Coupling interfaces – Ensure node sharing (multibody part) or conformal contact to faithfully transmit pressures and velocities across FSI boundaries.
Before Mechanical introduced high‑level coupled‑field analysis systems, analysts had to open the Element Reference manual, scroll through dozens of element types (FLUID30, SOLID65, SOLID226, etc.), and choose an element whose available degrees of freedom (DOFs) matched the physics to be solved. For a vibro‑acoustic simulation you would pick FLUID30 for the cavity (PRES DOF) and SOLID187 for the structure (UX, UY, UZ), then manually merge the shared nodes at the interface so PRES on one side coupled to displacements on the other—a process both time‑consuming and error‑prone. Getting it wrong often meant solver errors about missing DOFs or a silent mismatch that produced meaningless results.

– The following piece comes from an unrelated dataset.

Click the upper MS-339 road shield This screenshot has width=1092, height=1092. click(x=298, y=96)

Modern Coupled‑Field Blocks in Workbench automate all of that bookkeeping. When you drop a Modal‑Acoustics, Harmonic‑Acoustics, or Transient FSI system onto the schematic, Mechanical automatically:
Creates the correct element technology under the hood (structural solids, acoustic fluids, coupling matrices).
Exposes physics‑aware objects—Acoustic Region, Structural Region, FSI interface—so you scope bodies instead of thinking about DOFs.

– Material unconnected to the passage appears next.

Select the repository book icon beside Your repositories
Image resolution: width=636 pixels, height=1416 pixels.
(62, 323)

Handles mesh conformity or penalty‑based coupling, depending on whether the bodies share topology.
This greatly streamlines multi‑physics setup compared with stand‑alone Structural Harmonic or stand‑alone Acoustic Harmonic systems where only one physics is present and any cross‑domain transfer must be performed through external data links or manual mapping. The coupled block also manages solver selection (symmetric vs. unsymmetric) and result storage, meaning you get co‑visualized outputs—pressures, displacements, and derived SPL—in a single post‑processing tree.
Tip for legacy users: You can still force a specific element formulation (e.g., FLUID220 vs. FLUID221) via Command Snippets, but in 95 % of cases the automatic choice is optimal.
Weak coupling (one‑way) – Solve structural response first, map surface velocities/pressures to a separate acoustic model. Faster, suitable when acoustic feedback on structures is negligible (e.g., loudspeaker cone driving air).
Strong coupling (two‑way) – Solve structural and acoustic DOFs simultaneously. Necessary when fluid mass or pressure significantly modifies structural dynamics, such as thin panels in water or membrane actuators. Mechanical’s coupled matrices (see equations above) capture these effects automatically when Acoustic and Structural Regions share an interface.
| Sector | Typical Goals | Example Analyses |
|---|---|---|
| Automotive | Cabin noise, intake/exhaust tuning | Modal cabin modes, harmonic speaker studies, muffler TL prediction |
| Aerospace | Fuselage interior comfort, payload acoustics | Coupled vibro‑acoustic panels, engine‑induced cabin SPL |
| Architecture | Room acoustics, sound transmission | Harmonic response of auditoriums, impedance wall treatments |
| Consumer Electronics | Audio quality, microphone crosstalk | Speaker box radiation, enclosure modal damping |
| Industrial Ultrasonics | High‑frequency actuators | Piezoelectric transducer FSI, field directivity |
Pressure & SPL contours – Identify hotspots and nodal surfaces.
Velocity vectors – Visualize particle motion directions, useful for diagnosing standing waves.
Equivalent Radiated Power (ERP) – Structural metric estimating potential acoustic power; great for rapid design ranking.
Transmission Loss & Insertion Loss – Key for mufflers and barriers; compare design iterations in a single chart.
Microphone probes – Place virtual mics to extract frequency spectra at listener positions.
Ansys Mechanical equips engineers with comprehensive tools to model, couple, and interpret structural and acoustic phenomena. By mastering modal and harmonic analyses, appropriate damping, mesh resolution, and coupling strategies, you can predict noise and vibration issues early, iterate designs efficiently, and deliver quieter, better‑performing products across automotive, aerospace, consumer electronics, and ultrasonic domains.